PIC_Recycling Garden Cartons

Throughout Scotland’s communities there are recycling banks for recycling different types of glass; clear, green and brown.  There are usually collection bins for old clothing.  Other facilities allow for collection of  batteries (car & household), fluorescent light tubes, fridges & freezers and other electrical equipment.

Video Link >  Recycle Now (Waste & Resource Action Programme):

Electrical 

PIC_Recycling Electrical

Alternative Routes

Organisations such as the ‘Freecycle’ network help facilitate reuse with an online itinerary of unwanted items, and a means of communication to arrange uplift by those in need.

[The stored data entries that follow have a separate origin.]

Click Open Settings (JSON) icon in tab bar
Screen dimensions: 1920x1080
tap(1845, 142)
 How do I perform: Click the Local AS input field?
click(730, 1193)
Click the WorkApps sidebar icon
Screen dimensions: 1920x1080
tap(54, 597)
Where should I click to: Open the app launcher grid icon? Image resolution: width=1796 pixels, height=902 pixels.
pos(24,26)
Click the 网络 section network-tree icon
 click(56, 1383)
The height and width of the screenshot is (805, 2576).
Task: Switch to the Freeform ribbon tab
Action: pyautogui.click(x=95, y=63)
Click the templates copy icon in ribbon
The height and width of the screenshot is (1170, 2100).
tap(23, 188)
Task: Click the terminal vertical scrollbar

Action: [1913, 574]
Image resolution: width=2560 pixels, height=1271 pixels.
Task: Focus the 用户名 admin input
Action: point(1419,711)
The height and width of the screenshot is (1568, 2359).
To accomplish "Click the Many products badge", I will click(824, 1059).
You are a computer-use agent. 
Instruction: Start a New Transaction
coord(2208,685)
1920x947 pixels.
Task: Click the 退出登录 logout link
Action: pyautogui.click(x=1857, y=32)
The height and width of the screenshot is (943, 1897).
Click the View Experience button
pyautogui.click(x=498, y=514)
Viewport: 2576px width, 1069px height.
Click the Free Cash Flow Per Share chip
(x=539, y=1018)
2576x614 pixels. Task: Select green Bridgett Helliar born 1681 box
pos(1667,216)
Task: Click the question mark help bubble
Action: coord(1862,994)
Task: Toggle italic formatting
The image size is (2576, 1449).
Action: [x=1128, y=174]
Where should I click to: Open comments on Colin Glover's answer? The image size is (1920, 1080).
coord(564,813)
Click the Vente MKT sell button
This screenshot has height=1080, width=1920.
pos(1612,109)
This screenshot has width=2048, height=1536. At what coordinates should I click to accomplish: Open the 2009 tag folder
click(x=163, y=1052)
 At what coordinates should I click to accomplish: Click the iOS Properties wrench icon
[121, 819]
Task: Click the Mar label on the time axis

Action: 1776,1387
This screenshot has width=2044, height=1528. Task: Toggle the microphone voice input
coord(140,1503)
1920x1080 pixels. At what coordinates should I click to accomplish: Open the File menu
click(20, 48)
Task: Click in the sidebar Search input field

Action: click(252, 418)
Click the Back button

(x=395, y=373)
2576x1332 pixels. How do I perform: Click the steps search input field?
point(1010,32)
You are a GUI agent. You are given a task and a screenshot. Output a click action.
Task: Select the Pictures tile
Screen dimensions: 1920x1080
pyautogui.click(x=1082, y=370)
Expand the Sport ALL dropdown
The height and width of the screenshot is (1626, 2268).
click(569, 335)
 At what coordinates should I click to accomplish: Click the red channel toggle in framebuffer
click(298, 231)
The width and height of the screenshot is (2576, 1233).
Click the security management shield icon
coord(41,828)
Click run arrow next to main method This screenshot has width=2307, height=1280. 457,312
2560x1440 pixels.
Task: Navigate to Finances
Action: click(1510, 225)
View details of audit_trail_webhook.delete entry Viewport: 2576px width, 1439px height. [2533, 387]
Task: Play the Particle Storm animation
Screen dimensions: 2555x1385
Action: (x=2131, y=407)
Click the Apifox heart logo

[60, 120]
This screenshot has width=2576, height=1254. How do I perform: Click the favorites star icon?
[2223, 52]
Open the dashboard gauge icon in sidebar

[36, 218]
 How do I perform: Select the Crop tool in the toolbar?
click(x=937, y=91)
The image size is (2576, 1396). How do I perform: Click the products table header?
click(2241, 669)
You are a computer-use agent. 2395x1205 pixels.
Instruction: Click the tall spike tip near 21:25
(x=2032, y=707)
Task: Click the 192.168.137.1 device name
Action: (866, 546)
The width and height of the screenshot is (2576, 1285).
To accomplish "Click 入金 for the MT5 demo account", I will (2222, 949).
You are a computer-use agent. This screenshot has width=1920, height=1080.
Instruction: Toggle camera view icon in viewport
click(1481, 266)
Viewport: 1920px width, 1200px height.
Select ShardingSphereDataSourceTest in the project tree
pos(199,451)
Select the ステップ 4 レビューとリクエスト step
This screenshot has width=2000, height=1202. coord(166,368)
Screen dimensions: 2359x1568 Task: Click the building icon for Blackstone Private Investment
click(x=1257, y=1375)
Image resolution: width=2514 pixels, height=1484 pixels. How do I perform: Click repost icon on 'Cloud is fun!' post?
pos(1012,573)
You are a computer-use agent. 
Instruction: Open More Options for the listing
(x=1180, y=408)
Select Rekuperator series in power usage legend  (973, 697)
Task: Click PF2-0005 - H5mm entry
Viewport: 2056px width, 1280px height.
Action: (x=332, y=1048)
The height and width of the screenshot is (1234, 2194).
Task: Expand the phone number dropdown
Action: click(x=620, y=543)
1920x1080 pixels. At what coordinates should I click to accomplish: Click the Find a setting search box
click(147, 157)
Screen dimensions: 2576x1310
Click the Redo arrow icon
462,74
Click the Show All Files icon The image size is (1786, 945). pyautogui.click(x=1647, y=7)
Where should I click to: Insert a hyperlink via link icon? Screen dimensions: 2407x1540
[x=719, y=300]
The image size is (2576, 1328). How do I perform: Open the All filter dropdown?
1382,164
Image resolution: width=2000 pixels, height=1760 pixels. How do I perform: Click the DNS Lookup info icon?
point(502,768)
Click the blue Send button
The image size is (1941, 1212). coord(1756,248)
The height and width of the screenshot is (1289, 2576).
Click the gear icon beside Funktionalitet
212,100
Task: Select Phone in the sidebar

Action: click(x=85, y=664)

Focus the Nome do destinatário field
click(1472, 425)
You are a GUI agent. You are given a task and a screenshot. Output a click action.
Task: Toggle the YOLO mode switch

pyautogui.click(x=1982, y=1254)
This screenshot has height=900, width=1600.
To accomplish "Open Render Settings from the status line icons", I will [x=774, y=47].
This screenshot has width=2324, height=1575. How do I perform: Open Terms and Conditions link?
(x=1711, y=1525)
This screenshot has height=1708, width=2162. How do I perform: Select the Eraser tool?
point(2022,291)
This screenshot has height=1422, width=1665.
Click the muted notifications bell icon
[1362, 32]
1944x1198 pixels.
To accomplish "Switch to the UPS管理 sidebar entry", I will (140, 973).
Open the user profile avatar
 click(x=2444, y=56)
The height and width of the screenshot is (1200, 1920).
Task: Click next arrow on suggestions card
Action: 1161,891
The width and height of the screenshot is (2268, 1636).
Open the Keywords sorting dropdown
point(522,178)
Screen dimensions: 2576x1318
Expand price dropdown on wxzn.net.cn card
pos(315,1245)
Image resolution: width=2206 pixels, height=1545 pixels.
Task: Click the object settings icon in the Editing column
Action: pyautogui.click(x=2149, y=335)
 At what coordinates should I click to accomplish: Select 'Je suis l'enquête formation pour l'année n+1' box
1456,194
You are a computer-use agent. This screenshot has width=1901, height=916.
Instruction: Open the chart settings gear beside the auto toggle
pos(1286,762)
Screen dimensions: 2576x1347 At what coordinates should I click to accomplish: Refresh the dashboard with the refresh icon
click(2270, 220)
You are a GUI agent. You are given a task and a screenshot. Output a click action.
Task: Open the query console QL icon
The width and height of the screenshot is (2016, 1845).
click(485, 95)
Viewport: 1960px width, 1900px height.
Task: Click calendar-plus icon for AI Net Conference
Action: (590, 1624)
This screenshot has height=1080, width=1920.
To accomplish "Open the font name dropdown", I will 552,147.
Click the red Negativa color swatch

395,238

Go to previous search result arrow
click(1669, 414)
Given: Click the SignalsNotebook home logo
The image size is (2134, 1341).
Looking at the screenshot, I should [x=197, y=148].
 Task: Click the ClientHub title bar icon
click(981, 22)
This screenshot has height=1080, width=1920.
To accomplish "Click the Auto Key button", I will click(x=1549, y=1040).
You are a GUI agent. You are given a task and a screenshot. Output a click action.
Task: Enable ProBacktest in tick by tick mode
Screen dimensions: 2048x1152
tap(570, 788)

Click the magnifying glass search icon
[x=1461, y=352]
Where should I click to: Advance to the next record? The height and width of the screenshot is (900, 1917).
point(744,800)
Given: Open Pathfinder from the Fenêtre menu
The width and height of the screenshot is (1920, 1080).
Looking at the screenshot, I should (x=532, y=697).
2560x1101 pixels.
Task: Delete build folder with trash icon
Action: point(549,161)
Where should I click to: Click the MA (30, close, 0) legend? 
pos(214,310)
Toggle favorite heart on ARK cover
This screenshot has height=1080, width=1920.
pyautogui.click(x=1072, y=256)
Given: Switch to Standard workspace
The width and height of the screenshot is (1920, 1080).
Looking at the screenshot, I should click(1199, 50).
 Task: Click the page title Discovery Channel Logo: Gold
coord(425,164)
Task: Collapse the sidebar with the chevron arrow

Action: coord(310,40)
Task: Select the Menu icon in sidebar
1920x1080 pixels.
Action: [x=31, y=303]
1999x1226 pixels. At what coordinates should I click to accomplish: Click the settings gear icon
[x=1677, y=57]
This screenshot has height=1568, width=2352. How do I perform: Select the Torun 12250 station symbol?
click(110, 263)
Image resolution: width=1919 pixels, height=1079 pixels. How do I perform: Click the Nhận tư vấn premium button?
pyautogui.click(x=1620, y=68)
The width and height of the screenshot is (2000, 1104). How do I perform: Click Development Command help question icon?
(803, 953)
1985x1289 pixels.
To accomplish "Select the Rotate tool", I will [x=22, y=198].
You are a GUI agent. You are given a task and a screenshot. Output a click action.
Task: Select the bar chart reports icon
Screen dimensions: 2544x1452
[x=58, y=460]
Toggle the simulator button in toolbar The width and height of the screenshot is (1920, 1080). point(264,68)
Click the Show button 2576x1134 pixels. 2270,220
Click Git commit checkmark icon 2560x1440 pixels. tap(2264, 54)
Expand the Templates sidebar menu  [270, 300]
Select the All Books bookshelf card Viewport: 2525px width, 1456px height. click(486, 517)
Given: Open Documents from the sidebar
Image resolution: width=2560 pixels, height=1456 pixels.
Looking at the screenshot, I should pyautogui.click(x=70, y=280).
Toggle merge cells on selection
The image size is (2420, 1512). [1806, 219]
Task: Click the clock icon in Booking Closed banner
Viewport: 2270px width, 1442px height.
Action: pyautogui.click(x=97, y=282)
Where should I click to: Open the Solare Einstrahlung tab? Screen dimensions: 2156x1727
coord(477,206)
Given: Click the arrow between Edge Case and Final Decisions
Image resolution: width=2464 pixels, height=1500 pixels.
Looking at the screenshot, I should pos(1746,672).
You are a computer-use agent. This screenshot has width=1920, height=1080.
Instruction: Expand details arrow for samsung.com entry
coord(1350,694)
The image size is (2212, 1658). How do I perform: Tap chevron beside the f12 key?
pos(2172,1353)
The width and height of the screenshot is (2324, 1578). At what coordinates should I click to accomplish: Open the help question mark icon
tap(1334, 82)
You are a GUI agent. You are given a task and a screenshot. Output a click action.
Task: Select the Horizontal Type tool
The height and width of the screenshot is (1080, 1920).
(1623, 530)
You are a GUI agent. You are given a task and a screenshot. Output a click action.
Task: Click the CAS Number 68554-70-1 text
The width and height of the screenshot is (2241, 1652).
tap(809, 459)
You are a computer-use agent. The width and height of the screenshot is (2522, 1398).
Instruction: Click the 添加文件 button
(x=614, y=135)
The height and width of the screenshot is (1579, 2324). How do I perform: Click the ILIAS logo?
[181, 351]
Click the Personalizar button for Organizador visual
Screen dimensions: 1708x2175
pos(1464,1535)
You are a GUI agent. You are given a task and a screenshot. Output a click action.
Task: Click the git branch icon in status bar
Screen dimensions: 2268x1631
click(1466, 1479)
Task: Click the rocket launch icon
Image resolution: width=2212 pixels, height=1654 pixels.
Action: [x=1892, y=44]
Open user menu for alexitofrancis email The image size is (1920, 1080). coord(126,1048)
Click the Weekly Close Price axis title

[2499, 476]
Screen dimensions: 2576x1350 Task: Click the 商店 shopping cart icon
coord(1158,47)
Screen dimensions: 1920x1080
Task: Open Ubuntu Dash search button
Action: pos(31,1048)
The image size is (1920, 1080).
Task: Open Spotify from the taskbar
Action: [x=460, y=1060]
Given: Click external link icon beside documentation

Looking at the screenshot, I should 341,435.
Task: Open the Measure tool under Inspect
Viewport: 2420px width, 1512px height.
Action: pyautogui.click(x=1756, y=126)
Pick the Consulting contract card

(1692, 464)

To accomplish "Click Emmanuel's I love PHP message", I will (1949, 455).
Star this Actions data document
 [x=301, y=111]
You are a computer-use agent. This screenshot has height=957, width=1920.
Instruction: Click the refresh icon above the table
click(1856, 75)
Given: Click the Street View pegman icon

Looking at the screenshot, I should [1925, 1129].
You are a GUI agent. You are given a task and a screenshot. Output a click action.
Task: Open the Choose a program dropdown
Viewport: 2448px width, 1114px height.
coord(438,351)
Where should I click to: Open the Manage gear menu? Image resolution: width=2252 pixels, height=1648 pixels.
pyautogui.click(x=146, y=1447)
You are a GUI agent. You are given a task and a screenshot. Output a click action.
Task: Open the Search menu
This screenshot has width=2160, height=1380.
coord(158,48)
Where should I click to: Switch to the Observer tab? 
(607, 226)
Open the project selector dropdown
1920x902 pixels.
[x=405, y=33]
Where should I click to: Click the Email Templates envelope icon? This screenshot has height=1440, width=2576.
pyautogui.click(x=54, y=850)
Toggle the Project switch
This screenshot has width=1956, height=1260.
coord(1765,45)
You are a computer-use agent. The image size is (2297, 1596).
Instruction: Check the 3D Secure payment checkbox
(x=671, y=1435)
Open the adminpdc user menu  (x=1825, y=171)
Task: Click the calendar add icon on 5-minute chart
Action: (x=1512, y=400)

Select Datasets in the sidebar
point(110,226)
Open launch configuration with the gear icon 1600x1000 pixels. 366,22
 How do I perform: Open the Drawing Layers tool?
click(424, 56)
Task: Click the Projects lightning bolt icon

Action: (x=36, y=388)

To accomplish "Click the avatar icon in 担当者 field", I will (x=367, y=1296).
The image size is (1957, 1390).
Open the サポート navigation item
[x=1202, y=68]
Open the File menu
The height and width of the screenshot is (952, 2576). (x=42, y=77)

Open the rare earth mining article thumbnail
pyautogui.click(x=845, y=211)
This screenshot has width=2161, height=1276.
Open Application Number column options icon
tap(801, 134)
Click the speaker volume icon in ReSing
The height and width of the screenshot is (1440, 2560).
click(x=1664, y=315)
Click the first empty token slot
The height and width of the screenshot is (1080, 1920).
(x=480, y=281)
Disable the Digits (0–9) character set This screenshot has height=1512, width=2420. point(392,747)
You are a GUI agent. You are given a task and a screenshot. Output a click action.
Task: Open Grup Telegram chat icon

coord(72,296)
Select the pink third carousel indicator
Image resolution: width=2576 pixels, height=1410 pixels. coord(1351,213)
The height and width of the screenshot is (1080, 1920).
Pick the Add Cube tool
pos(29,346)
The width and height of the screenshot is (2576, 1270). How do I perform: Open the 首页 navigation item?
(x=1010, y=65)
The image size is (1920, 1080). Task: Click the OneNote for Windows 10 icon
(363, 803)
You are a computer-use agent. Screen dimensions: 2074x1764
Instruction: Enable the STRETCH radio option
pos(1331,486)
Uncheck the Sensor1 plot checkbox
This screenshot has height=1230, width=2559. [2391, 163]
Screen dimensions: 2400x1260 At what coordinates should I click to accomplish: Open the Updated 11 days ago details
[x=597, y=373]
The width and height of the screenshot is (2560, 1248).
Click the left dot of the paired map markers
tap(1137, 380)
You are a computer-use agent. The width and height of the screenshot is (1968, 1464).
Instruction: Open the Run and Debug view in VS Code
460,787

There are also many local charity shops which take unwanted items and sell them on for a donation.  These mainly deal in furniture, clothing and books.  There is also a local bookstore which deals in second-hand as well as new books.

Anaerobic Digesters 

Linking the current recycling topic with our interests in energy, anaerobic digestion is a technology which spans both areas and is gaining in recognition as an economic means of converting organic waste product, food and garden waste, into energy with useful by-products.

It enlists micro-organisms to degrade organic material, to produce bio-gas, a mixture of methane and carbon dioxide, which can be used directly as a fuel or refined to the quality of natural gas.  The residue from digestion can be used as a fertiliser or soil conditioner.

It is regarded as a renewable energy source and helps reduce emissions of greenhouse gasses by; replacing fossil fuels, reducing energy usage in waste treatment, reducing methane emissions in landfill, and replacing industrial fertilisers.